So close I can feel it.

I took a weekend off from my studies, as I was fluey and unable to concentrate on anything. By Sunday, I felt an old familiar tug, pulling me to Doorways.

Even though I’d already been waking up early every morning, by two o’clock I felt as if I’d go mad if I didn’t just look at what I still needed to do. Looking turned into revision of one part, which turned into eight almost straight hours of it.

By 10 PM I’d reached the end. Yay me!

I’m still not quite done, though, because I need to go over it one more time before sending it to my first Crit Partner. I have a sneaking suspicion that there are some bits toward the end that will need a lot more work, because my germ ridden mind can only focus for so long. The only reason why I kept going was because I was going into the story’s climax. It kept feeling wrong to stop.

I really want to get to the end, though. I’d rewritten the close to one I really loved, but as I woke up I got this niggling suspicion that became an all consuming thought: It didn’t fit the story. It would have been gorgeous if it had, but the entire story sets the characters up in a certain way. One that clashed with the ending I’d written. Sigh…

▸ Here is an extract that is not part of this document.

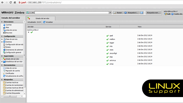This screenshot has width=183, height=103.
Task: Select the Certificados item icon
Action: 4,73
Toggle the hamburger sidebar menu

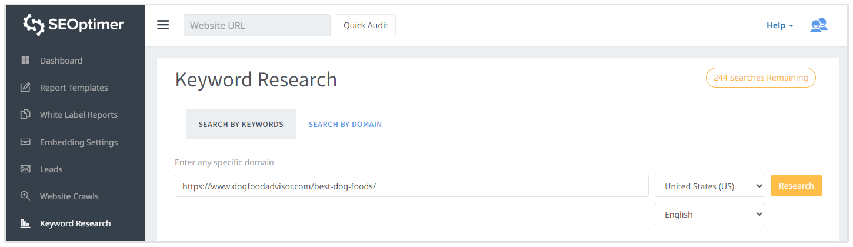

So now I’m still trying to work out how to close Doorways that makes everyone happy while bringing the point across that this wouldn’t be the end…

Anyone else writing writing a series? How did you manage to end the book without ending the story?

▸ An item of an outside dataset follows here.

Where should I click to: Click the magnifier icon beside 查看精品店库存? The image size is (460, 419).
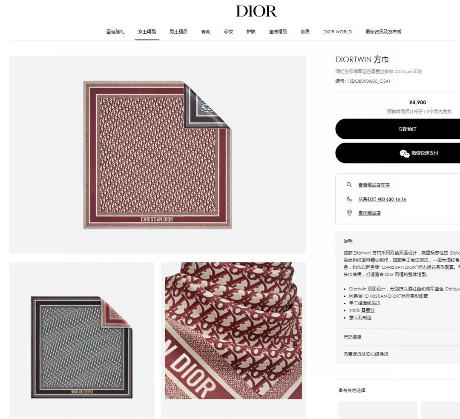(x=349, y=185)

Slow down, girl, you’re going too fast!

Well, I can’t say today’s writing went badly. I wrote almost 3000 words in the end. 


My heart wants to go on, because I am this *pinches index finger to thumb* close to an important event in the story. As in, it should happen in the next scene. 

But, something bad is going on. My heart also wants to rush to the event, brushing past everything that still has to happen before the event can take place. 

So, I’ve let my brain pull the brakes for today. 

Someone once blogged about the fact that the rush was getting to him. That he had to fight the rush in order to let the end of the story do the rest of it justice. 

I have to admit that I used to think that he was over-reacting (if you’re here, guy who wrote about this, I’m sorry), but I’ve started to feel the stirrings. That knowledge that I am the closest I’ve ever been to a real completed novel. 

I say this, because I’m over half way now at 46k words. The Doorways rough draft was only 42k words. 

So, yeah, completing this rewrite is going to be a major accomplishment. And I want to have been there yesterday. 

Because of that, story elements might get lost. Because I will get ideas for subplots that I should add in (i.e. more scenes from Darrion, Gawain and Ward’s view point.) If I leave those scenes for the edits, I’m almost guaranteed to forget them. And they’re important, not so much to only the story, but they set up the next three books. 

So I can’t just leave them alone and rush to the end. After all this time of fighting to keep all the strings in hand, I can’t afford to slack off on them now. I can’t sell out on myself now, when things are picking up and racing to the end. 

I need to keep control over the Beast. 

So… have you ever gotten to the second half of the story and felt the urge to rush to the end? Did you? Did you regret it? Or did you get stuck in the middle? (I hear that’s a common affliction among writers.) How did you get out of it?